7. A mobile station operable as a first mobile station in a mobile communication system capable of switching a first communication state in which transmission/reception of a data signal is performed between the first mobile station and a second mobile station through a radio link in an interface between mobile stations set between the first mobile station and the second mobile station without through a radio link in a radio base station interface set between a mobile station and a radio base station, and a second communication state in which transmission/reception of a data signal is performed between the first mobile station and the second mobile station through the radio link in the radio base station interface, the mobile station comprising:

a communication unit configured to transit to the second communication state when radio link failure is detected in the interface between mobile stations in the first communication state, wherein

when radio link failure is detected in the interface between mobile stations in the first communication state, the communication unit is configured to report a fact of the detection to the radio base station, and

the communication unit is configured to transit to the second communication state when information instructing transition from the first communication state to the second communication state is received from the radio base station.

8. The mobile station according to claim 5, wherein the communication unit is configured to release the radio link in the interface between mobile stations, to perform cell selection processing, and to establish the radio link in the radio base station interface when radio link failure is detected in the interface between the mobile stations in the first communication state.
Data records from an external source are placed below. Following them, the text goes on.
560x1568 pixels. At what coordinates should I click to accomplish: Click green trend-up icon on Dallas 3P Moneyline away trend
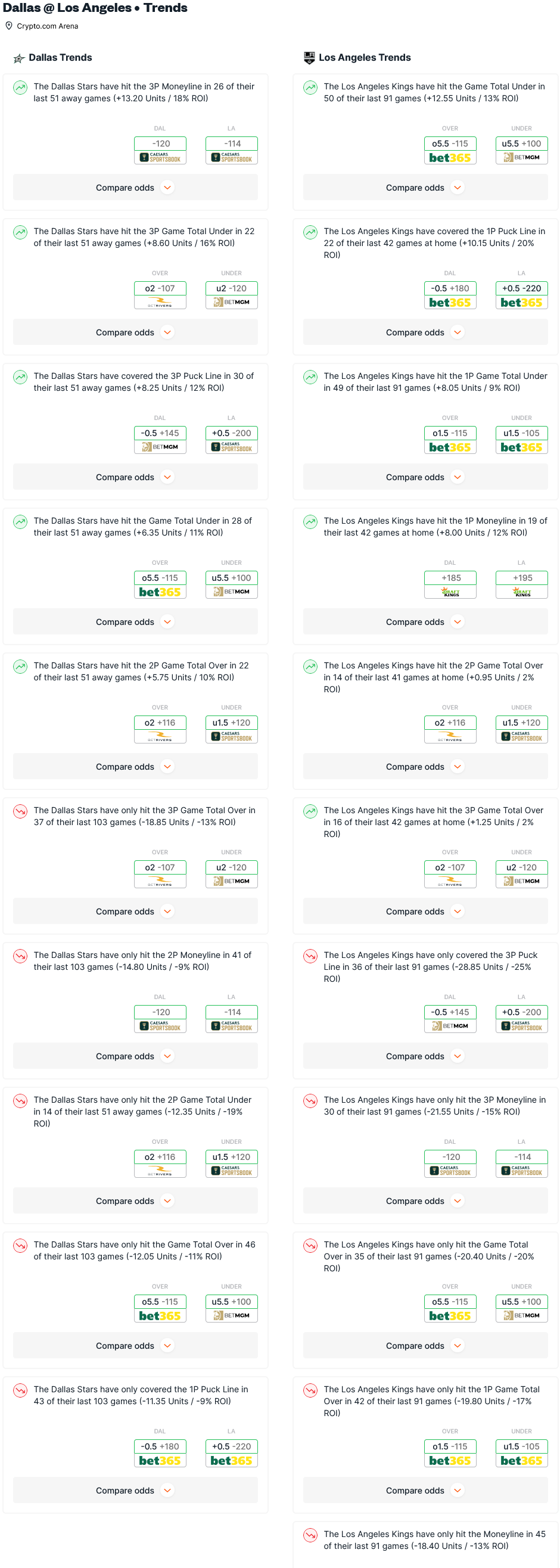[x=21, y=88]
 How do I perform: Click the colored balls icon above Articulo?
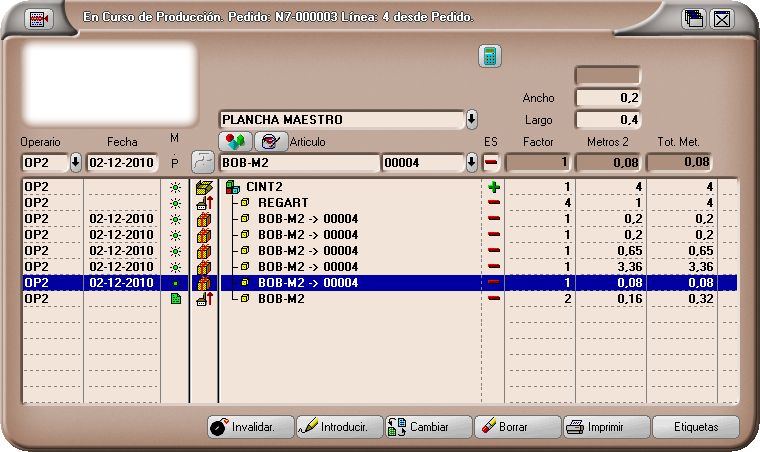pos(235,141)
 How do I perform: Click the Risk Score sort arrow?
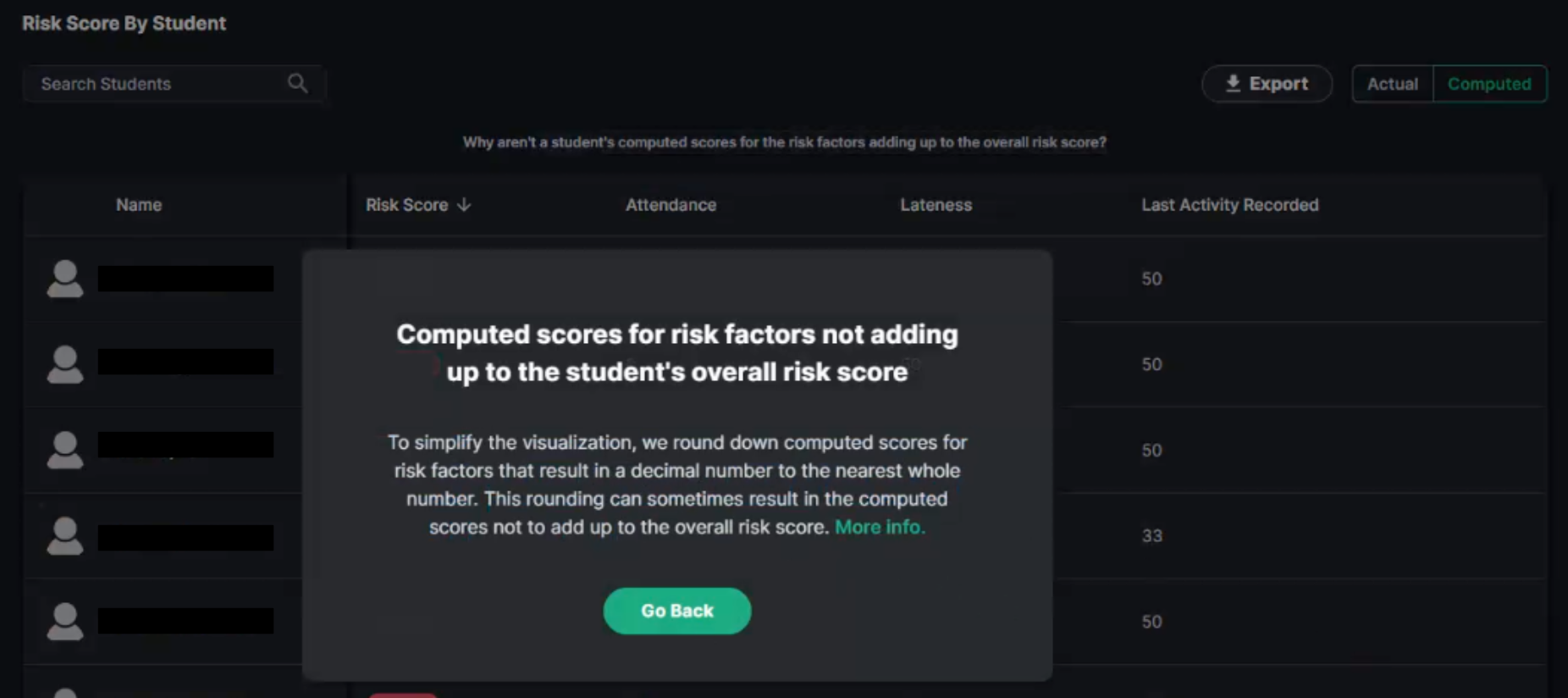pyautogui.click(x=464, y=205)
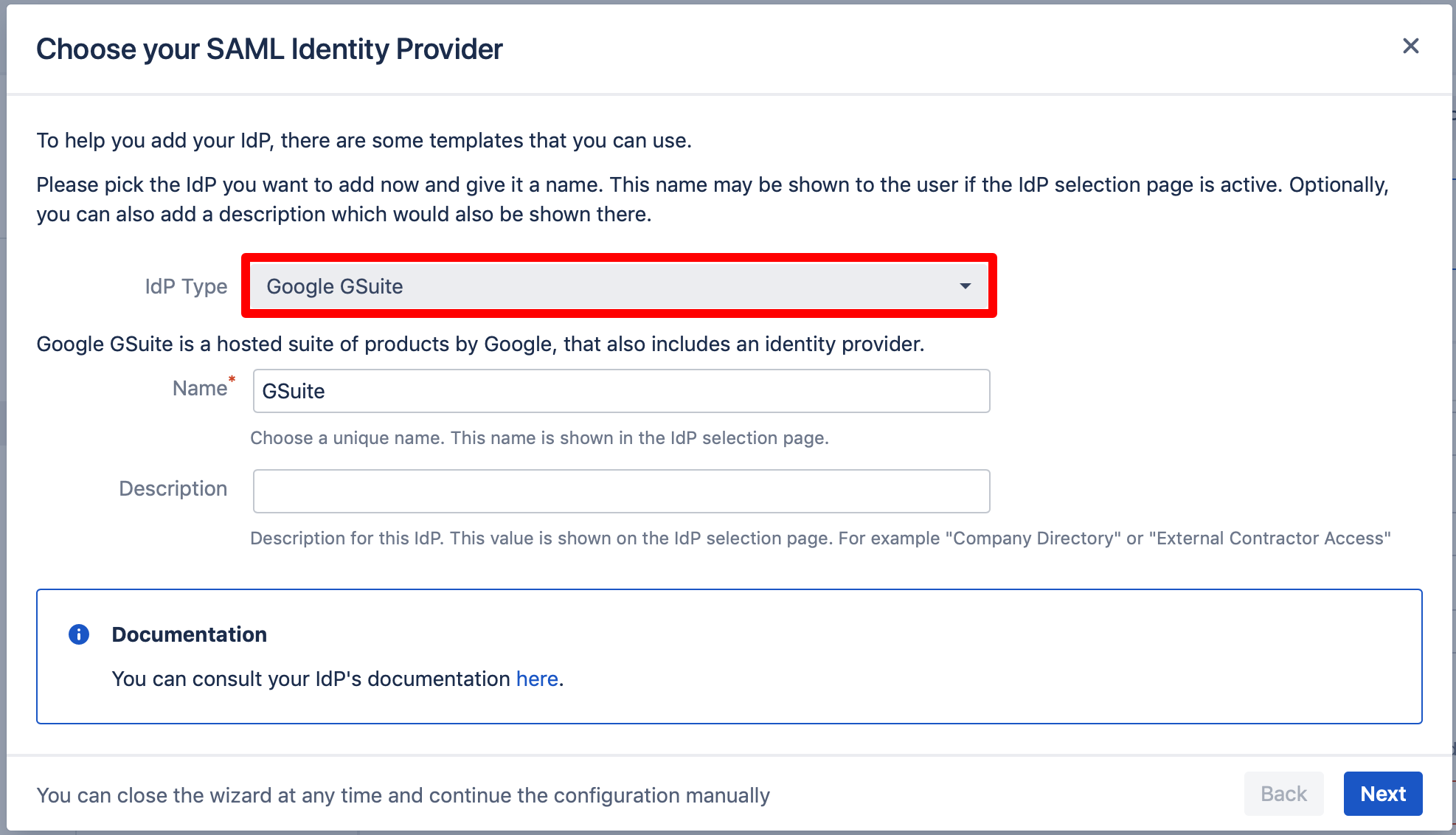Focus the Name field containing GSuite

click(621, 391)
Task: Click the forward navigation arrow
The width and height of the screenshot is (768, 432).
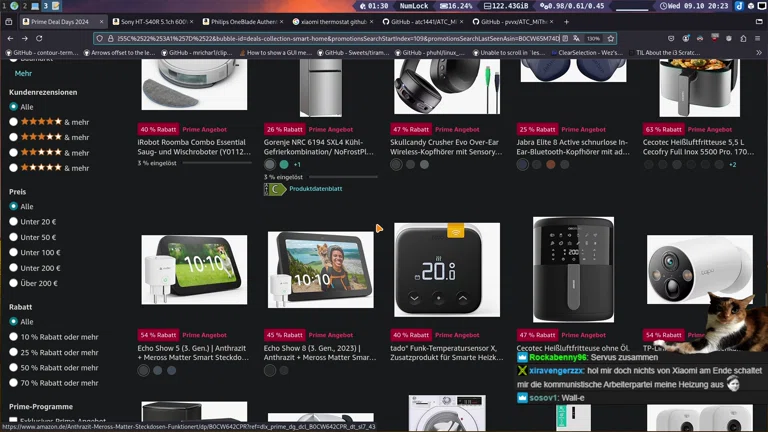Action: point(25,39)
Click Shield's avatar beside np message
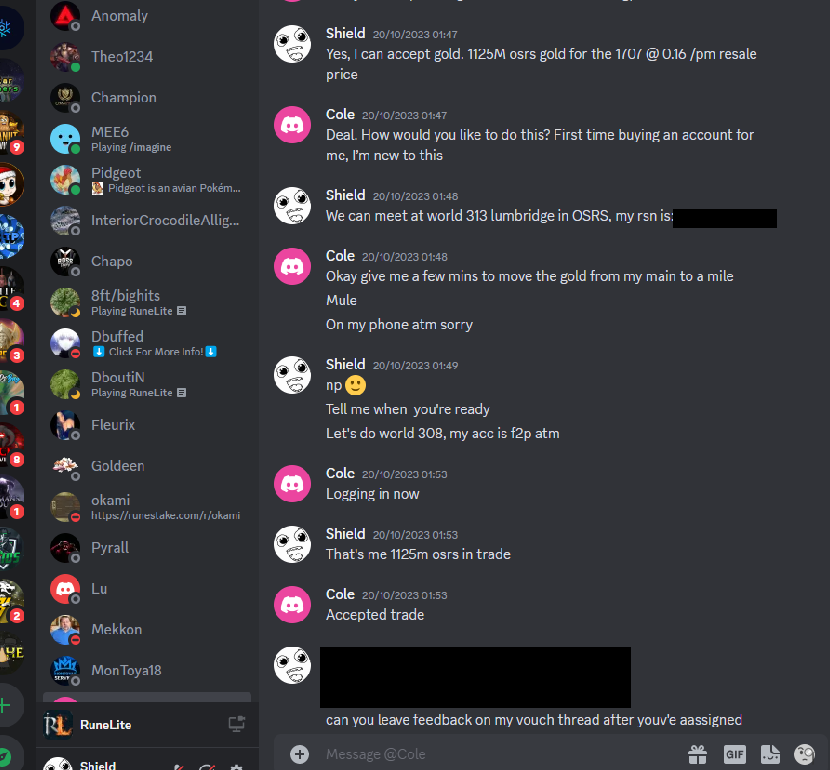 pos(292,375)
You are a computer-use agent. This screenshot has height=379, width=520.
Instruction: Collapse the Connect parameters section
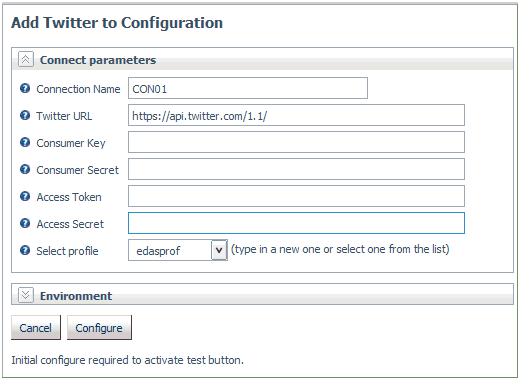click(26, 59)
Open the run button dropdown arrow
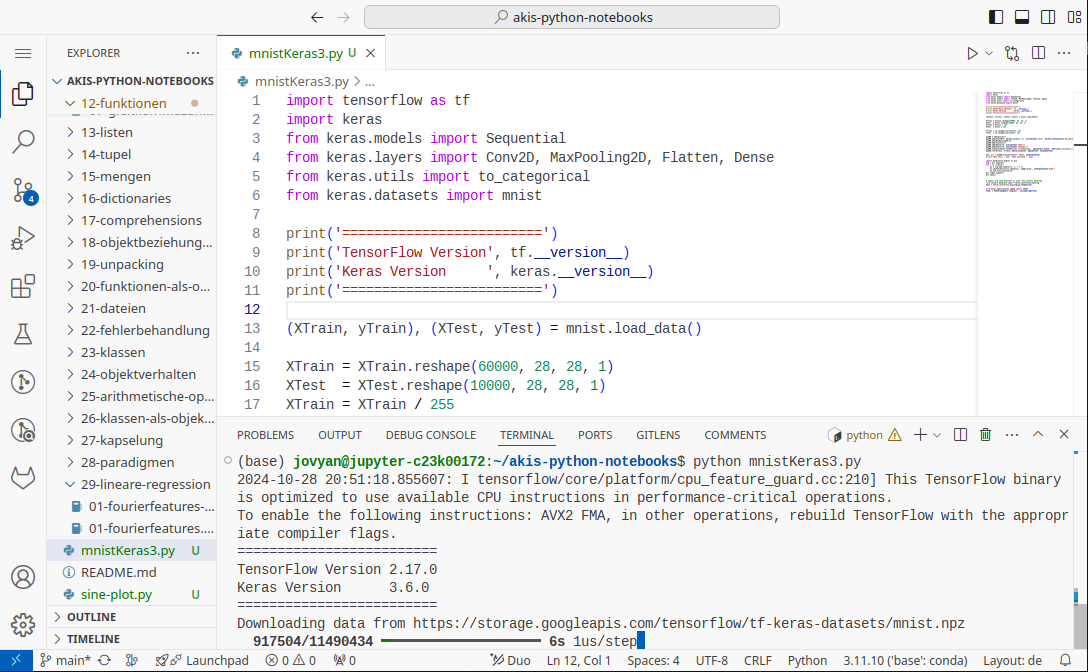The height and width of the screenshot is (672, 1088). 990,53
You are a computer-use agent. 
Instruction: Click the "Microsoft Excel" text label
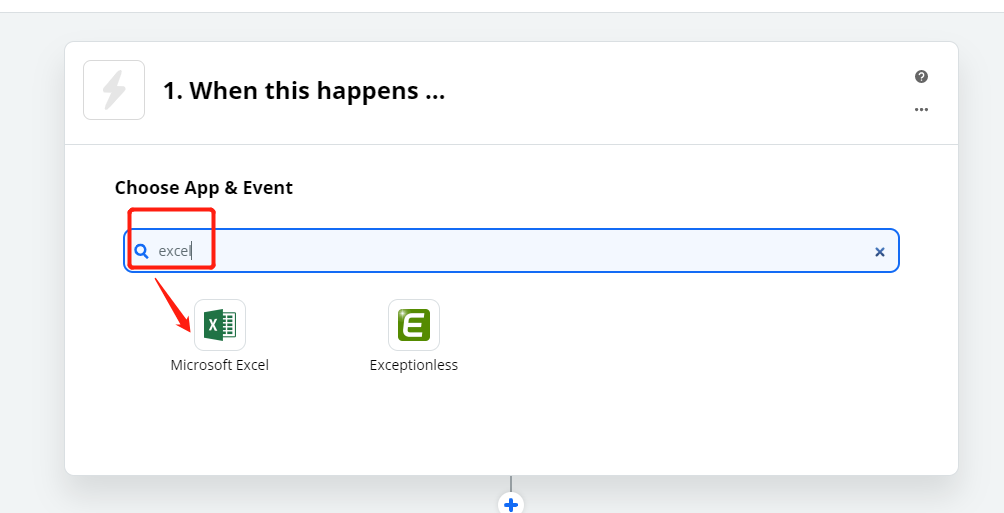pyautogui.click(x=220, y=365)
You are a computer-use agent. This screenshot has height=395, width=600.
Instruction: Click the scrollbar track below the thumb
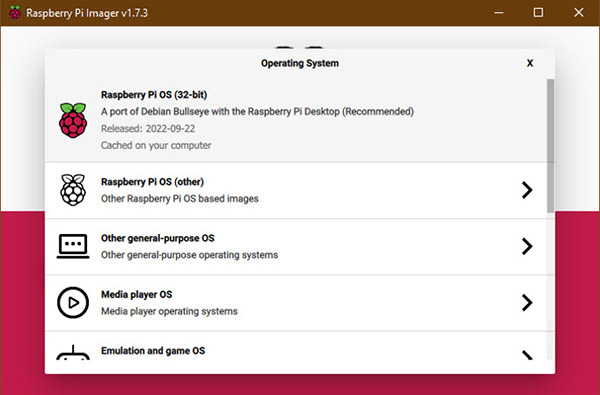click(550, 286)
9. A core network device used in a mobile communication system capable of switching a first communication state in which transmission/reception of a data signal is performed between a first mobile station and a second mobile station through a radio link in an interface between mobile stations set between the first mobile station and the second mobile station without through a radio link in a radio base station interface set between a mobile station and a radio base station, and a second communication state in which transmission/reception of a data signal is performed between the first mobile station and the second mobile station through the radio link in the radio base station interface, the core network device comprising:

an instruction unit configured to instruct transition from the first communication state to the second communication state to the first mobile station and the second mobile station through the radio base station when a report of a fact that radio link failure is detected in the interface between mobile stations is received from the first mobile station in the first communication state through the radio base station.

10. A radio base station used in a mobile communication system capable of switching a first communication state in which transmission/reception of a data signal is performed between a first mobile station and a second mobile station through a radio link in an interface between mobile stations set between the first mobile station and the second mobile station without through a radio link in a radio base station interface set between a mobile station and a radio base station, and a second communication state in which transmission/reception of a data signal is performed between the first mobile station and the second mobile station through the radio link in the radio base station interface, the radio base station comprising:

an instruction unit configured to instruct transition from the first communication state to the second communication state to the first mobile station and the second mobile station when a report of a fact that radio link failure is detected in the interface between mobile stations is received from the first mobile station in the first communication state.

11. The mobile communication method according to claim 3, wherein:

12. The mobile station according to claim 7, wherein the communication unit is configured to release the radio link in the interface between mobile stations, to perform cell selection processing, and to establish the radio link in the radio base station interface when radio link failure is detected in the interface between the mobile stations in the first communication state.